8:30出発。西沢渡までは遠山川右岸につけられていた森林鉄道跡の平坦道を40分ほど歩く。まあ、軽いウオーミングアップといったところか。
途中、2箇所の枝沢を通過するが、いずれも氷瀑と化していた。
9:10、西沢渡に到着。ここには名物がある。
耐荷重150kgと記された野猿?ゴンドラ?ロープウエイ?のアトラクションをこなさなくてはならないのだ。2人ずつ分乗して手動で手綱をえんやーこーらー いきなり腕力を要求されるとは、想定外やんけ〜
このアトラクションの通過だけで、30分も要した(体力もかなり消耗)。そして渡渉点からは、激登りが待ち受けている
雪は少ない、いやほとんど皆無といった状態。おまけに今日は高気圧の中心に居るため、快晴無風の状態。こんなめずらしい穏やかな日は、是非とも稜線歩きとしたかったのだが、日程の都合上仕方ない。そんな天候の中の急登なので、暑い暑い
とにかくひたすら何につけても標高を上げるしかない。鉄砲登りの尾根から振り返ると、遠山川が小さくなっていった。
標高は200m刻みで指標が掲げられているし、ルートもハッキリしているので迷うことはない(百名山なので当たり前か)。植生は南アルプスらしい、針葉樹の森だ。
途中で先行の6名パーティに追いつく。どうやら今宵は聖平小屋の冬季小屋で泊まる予定らしい。我々の計画書では、標高2200m地点ぐらいまでしか上がれないだろうと想定していたので、このパーティは屈強のようだ。
雪は1800mを越える辺りから、多少出てきた。これは想定よりも少ない。
12:50、“苔平”と書かれた標高2000m弱地点を通過。雪量はそんなには増えていない。もちろん増えない方が通行にはアリガタイのだが、あんまり雪が少ないと幕営が難しくなる。
というのも、流水が得られないルートでの雪山テント泊では、生活用水は全て雪を溶かしてまかなうことになるからだ。そのためにはやはり30cm以上の積雪量が欲しい。そんな心配をメンバーがするようになってきた。
上からは合計3名の登山者とすれ違ったが、彼等が言うには薊畑でも雪はそんなには多くなく、ツボ足でも大丈夫とのこと。おまけに『雪がキタネーっすよ。融かしても茶色く濁ってたし
ちなみに3年前、同じような少雪のとき、オソロシーめに逢われた方から、事前にメールでやりとりをしていたので、私は特に雪質が心配だった。

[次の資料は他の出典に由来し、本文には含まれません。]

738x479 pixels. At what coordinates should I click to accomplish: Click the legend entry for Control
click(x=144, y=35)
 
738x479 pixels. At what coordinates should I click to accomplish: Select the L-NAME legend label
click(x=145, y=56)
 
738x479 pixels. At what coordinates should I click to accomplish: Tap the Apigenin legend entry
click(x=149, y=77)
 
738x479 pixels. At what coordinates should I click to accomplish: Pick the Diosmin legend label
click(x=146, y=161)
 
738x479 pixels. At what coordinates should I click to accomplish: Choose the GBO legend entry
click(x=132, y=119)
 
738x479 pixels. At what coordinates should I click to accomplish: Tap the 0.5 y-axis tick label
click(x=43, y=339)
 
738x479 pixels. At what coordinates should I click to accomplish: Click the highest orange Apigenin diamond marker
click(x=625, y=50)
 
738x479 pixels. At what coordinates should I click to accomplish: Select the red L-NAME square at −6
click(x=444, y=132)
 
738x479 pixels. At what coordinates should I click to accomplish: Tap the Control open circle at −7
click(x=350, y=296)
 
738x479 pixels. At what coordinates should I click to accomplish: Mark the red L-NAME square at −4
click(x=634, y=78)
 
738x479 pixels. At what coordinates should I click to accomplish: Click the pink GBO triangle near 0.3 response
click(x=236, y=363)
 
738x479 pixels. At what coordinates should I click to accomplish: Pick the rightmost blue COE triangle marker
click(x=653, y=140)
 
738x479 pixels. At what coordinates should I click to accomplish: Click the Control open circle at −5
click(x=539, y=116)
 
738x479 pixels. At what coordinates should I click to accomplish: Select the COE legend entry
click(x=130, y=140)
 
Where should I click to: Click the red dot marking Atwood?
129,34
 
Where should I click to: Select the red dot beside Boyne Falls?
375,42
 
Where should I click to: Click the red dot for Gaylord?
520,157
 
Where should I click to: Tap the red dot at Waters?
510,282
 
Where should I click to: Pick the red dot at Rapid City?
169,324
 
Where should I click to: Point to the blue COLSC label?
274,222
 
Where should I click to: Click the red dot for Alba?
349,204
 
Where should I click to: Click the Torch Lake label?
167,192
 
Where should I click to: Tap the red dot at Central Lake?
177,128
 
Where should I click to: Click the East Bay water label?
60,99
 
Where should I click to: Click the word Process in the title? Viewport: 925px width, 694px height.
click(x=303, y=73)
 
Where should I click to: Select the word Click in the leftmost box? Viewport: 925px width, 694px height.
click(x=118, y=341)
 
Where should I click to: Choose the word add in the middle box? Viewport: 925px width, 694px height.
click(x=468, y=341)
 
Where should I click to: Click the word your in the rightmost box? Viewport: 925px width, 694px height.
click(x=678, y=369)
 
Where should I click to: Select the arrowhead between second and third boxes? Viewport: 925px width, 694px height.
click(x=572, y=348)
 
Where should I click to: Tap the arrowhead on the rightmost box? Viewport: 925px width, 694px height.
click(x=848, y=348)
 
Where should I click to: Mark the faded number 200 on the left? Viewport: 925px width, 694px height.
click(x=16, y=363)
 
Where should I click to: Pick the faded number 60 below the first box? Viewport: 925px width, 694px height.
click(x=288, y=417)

標高2200mぐらいのトラバース道付近。雪も多少増えて、またキレイそうだったが、あいにく張れるような場所は皆無。
兎岳に続く尾根がちょっとだけ見えた。ちなみにこの尾根、展望はほとんどなかった。一箇所でも開けた場所があってもいいのにねぇ〜
2314m三角点を過ぎると、稜線はもうちょっとのハズだが、さすがに屈強な先輩方もお疲れモードのようだ。というのもアルコールを3リットルも下げてくるような人たち(下戸の私はワインを200cc程度しか持参しません)なのだから。
このシラビソの急坂を登りきれば・・・
14:50、ようやく薊畑分岐(稜線)に到着。眼前に南岳と上河内岳が現れた。